All lines up to and including the one that contains "Task: Minimize the terminal window" are to be transcribed exactly, starting from the first line of the records.

-- -- --

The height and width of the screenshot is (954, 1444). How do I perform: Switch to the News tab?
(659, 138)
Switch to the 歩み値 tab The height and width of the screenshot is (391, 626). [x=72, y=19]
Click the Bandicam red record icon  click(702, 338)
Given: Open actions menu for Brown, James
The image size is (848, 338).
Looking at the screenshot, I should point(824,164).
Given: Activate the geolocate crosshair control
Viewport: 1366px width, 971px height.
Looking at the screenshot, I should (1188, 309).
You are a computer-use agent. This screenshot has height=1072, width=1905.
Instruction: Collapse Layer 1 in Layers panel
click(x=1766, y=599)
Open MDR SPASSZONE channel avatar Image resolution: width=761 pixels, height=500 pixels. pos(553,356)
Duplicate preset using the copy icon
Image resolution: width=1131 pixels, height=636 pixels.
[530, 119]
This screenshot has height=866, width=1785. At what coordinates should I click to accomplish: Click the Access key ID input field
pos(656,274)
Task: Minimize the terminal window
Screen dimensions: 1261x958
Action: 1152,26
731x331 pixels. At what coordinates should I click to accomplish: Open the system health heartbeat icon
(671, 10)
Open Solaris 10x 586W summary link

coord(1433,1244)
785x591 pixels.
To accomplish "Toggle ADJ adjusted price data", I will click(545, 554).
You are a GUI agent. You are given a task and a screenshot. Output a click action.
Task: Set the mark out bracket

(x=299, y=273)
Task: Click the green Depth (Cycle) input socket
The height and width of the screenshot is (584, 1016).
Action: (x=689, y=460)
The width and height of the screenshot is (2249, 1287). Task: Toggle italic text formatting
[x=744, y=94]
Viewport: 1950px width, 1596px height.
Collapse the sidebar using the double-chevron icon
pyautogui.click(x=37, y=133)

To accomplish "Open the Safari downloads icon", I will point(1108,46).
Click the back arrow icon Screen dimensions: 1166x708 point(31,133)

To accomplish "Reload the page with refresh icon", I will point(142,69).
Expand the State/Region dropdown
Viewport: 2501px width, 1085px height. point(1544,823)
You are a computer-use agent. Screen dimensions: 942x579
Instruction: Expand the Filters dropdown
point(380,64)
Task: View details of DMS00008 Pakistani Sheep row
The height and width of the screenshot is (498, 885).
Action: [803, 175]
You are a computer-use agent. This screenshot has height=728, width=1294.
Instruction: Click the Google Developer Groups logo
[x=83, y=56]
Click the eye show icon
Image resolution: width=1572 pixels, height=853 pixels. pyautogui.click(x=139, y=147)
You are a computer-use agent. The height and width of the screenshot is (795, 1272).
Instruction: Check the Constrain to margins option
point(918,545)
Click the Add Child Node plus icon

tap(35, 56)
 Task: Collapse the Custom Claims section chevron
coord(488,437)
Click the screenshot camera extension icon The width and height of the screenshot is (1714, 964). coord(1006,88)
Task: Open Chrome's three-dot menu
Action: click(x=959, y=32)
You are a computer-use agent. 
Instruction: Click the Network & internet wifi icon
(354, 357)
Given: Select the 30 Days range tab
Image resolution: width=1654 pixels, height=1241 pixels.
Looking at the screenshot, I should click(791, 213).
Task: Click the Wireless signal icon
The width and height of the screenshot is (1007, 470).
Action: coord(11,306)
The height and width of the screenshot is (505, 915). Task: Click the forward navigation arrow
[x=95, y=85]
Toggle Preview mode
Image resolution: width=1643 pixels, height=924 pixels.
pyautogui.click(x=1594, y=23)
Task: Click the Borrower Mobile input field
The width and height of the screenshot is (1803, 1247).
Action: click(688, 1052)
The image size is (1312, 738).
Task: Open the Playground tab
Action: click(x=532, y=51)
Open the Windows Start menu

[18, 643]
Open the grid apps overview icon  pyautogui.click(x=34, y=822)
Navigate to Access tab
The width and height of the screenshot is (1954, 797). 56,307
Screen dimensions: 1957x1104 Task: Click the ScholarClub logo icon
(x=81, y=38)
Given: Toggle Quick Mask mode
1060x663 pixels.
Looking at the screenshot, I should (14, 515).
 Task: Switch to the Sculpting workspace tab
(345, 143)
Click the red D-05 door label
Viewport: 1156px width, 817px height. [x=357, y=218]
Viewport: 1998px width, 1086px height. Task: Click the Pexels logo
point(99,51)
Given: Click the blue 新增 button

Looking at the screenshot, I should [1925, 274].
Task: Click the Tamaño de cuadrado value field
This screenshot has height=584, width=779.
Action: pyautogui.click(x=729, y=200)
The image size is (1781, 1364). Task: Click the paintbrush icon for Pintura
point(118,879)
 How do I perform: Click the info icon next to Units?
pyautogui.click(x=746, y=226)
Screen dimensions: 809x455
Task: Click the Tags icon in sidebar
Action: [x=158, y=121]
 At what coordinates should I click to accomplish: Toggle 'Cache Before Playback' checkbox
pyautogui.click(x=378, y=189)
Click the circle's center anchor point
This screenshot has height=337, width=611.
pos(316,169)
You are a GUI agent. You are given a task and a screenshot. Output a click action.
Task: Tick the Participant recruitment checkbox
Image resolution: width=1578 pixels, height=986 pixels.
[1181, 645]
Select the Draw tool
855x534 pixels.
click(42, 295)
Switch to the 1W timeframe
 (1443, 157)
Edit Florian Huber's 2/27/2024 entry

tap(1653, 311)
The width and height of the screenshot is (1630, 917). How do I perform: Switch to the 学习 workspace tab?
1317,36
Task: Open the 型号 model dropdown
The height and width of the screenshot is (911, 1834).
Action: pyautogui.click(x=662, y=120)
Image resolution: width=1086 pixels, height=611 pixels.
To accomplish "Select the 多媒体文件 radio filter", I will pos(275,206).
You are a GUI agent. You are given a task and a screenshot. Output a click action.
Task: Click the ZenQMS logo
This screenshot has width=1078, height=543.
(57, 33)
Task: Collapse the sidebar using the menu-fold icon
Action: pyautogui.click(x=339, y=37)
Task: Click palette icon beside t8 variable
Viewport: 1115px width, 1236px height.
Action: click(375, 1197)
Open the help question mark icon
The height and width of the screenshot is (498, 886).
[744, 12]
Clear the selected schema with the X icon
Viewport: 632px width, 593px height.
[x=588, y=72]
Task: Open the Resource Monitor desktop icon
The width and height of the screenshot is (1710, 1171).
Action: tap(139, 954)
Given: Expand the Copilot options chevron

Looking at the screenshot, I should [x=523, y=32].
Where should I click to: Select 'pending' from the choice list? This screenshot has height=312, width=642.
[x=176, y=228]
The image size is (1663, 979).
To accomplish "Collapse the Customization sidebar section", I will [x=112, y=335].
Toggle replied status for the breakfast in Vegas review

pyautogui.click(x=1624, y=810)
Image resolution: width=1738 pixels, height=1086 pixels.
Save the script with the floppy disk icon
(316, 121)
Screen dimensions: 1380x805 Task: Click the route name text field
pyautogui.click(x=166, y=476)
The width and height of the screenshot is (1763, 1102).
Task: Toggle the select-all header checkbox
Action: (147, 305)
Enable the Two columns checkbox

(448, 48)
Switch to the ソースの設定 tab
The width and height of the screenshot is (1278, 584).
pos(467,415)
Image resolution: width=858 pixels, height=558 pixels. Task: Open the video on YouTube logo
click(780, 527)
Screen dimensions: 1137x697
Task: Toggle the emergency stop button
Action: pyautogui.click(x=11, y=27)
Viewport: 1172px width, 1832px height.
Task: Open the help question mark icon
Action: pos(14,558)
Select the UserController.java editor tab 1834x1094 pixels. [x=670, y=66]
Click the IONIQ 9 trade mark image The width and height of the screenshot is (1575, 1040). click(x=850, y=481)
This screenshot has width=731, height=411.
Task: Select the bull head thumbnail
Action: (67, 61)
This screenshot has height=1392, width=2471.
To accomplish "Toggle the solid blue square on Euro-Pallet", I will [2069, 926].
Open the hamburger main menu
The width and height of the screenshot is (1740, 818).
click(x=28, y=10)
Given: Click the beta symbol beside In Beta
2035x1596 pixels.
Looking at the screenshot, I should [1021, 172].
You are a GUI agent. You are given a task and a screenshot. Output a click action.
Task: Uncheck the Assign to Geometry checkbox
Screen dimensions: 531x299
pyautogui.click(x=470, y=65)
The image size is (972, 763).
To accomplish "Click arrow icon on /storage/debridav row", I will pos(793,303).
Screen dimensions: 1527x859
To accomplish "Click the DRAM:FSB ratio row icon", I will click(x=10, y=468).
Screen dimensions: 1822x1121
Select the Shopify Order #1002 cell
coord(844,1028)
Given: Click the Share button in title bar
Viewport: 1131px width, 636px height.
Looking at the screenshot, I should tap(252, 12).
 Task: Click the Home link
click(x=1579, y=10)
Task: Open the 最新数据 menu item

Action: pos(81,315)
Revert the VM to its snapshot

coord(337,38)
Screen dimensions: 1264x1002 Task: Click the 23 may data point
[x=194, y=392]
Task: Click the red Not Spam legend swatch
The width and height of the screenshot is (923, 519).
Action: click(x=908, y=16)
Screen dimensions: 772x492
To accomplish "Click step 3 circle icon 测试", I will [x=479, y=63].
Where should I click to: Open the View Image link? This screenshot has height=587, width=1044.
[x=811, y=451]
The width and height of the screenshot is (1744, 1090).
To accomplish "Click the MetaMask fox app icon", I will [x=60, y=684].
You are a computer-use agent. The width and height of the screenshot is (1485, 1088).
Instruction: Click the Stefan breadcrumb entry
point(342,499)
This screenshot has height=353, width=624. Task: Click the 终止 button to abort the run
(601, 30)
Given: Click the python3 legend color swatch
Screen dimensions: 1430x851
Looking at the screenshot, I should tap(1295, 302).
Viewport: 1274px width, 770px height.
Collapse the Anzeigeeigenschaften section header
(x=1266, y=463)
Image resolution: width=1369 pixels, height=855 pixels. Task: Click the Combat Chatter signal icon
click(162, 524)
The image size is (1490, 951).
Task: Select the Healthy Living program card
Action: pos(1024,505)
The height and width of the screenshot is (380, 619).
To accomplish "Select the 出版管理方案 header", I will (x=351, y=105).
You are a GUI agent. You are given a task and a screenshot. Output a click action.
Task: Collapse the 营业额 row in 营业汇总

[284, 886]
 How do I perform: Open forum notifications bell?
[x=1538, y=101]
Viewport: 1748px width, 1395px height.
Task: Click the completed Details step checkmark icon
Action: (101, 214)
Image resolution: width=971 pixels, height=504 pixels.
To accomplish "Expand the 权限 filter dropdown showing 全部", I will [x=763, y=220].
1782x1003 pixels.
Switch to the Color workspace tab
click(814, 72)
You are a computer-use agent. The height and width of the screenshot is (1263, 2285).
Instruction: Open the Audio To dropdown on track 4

-- -- --

→ **RESPONSE BOX**:
The height and width of the screenshot is (954, 1444). How do I perform: Switch to the News tab?
(659, 138)
Switch to the 歩み値 tab The height and width of the screenshot is (391, 626). [x=72, y=19]
Click the Bandicam red record icon  click(702, 338)
Given: Open actions menu for Brown, James
The image size is (848, 338).
Looking at the screenshot, I should point(824,164).
Given: Activate the geolocate crosshair control
Viewport: 1366px width, 971px height.
Looking at the screenshot, I should (1188, 309).
You are a computer-use agent. This screenshot has height=1072, width=1905.
Instruction: Collapse Layer 1 in Layers panel
click(x=1766, y=599)
Open MDR SPASSZONE channel avatar Image resolution: width=761 pixels, height=500 pixels. pos(553,356)
Duplicate preset using the copy icon
Image resolution: width=1131 pixels, height=636 pixels.
[530, 119]
This screenshot has height=866, width=1785. At what coordinates should I click to accomplish: Click the Access key ID input field
pos(656,274)
Task: Minimize the terminal window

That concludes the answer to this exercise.